NOTE- We will update the forecast as we receive updated info. Next update will come Saturday morning here on yall.com
As if quarantining away from family and friends was not enough this weekend, Mother Nature has decided to throw another egg in the basket with a very dangerous severe weather threat this weekend.
This weekends threats include:
- Threats from Texas all the way to the coast
- Tornadoes with long tracks
- Heavy severe thunderstorms Saturday night into Sunday
- Flash flooding and river flooding
- Large hail and high winds.
There is much to still watch, but, this system is expected to gear up on Saturday in Texas. Also, parts of Oklahoma and Louisiana.
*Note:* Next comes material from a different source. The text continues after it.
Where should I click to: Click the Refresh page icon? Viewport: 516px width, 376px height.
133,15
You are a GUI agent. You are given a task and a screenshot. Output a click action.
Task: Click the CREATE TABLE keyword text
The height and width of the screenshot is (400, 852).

By Sunday this thing will start sweeping to the East. By Sunday afternoon, long track tornado warnings are expected especially in Alabama and Mississippi. Tennessee, Kentucky, Georgia, North Florida, and the Carolinas are also expected to see severe weather on Easter.
Excessive rainfall may prompt flash flooding on Saturday in parts of northeastern Texas, northwestern Louisiana and southwestern Arkansas.
The chance for flash flooding increases on Sunday. NOAA’s Weather Prediction Center has issued a moderate risk of excessive rainfall from northern Alabama and northern Georgia into southeastern Tennessee, parts of the western Carolinas and southwestern Virginia.
From the NWS/NOAA Storm Prediction Center:
Day 3 Convective Outlook NWS Storm Prediction Center Norman OK 0244 AM CDT Fri Apr 10 2020 Valid 121200Z - 131200Z ...THERE IS A MODERATE RISK OF SEVERE THUNDERSTORMS FOR CENTRAL/NORTHERN LOUISIANA...SOUTHEAST ARKANSAS...MISSISSIPPI...WESTERN/CENTRAL ALABAMA... ...SUMMARY... An outbreak of severe thunderstorms appears likely Sunday into Sunday night, with the greatest threat expected from Louisiana east-northeastward through much of the Southeast and Tennessee Valley. Strong, long-tracked tornadoes and potentially widespread damaging wind are possible. ...Synopsis... The ejecting shortwave trough initially over the southern High Plains Sunday morning is forecast to move quickly eastward and then northeastward through the period, as it moves around the periphery of a deepening longwave trough over the central CONUS. As this occurs, a surface low will move eastward to the Mississippi Valley by Sunday afternoon, and then rapidly deepen and move northeastward into the lower Great Lakes by Monday morning. Very strong mass response will draw rich low-level moisture northward into portions of the Southeast. ...East Texas into the Southeast... Ingredients for a potential severe thunderstorm outbreak still appear likely to come together Sunday. Moderate to locally strong destabilization in conjunction with an 80-100 kt midlevel jet and 50-60 kt low-level jet will result in a very favorable environment for organized convection. Ongoing storms across east TX Sunday morning will likely spread northeastward with time and become increasingly surface based as they encounter rapidly increasing low-level moisture, with additional development possible further south near the lower MS River valley by late morning. As the downstream airmass heats and destabilizes, long-track supercells may evolve out of the morning convection and track northeastward into portions of MS/AL, with a corresponding risk of strong tornadoes, large hail, and damaging wind gusts. Some upscale growth is possible with time, which would result in a corresponding widespread damaging wind risk, given extremely strong wind fields. Some threat of damaging wind and a few tornadoes will likely reach portions of the Carolinas by 12Z Monday.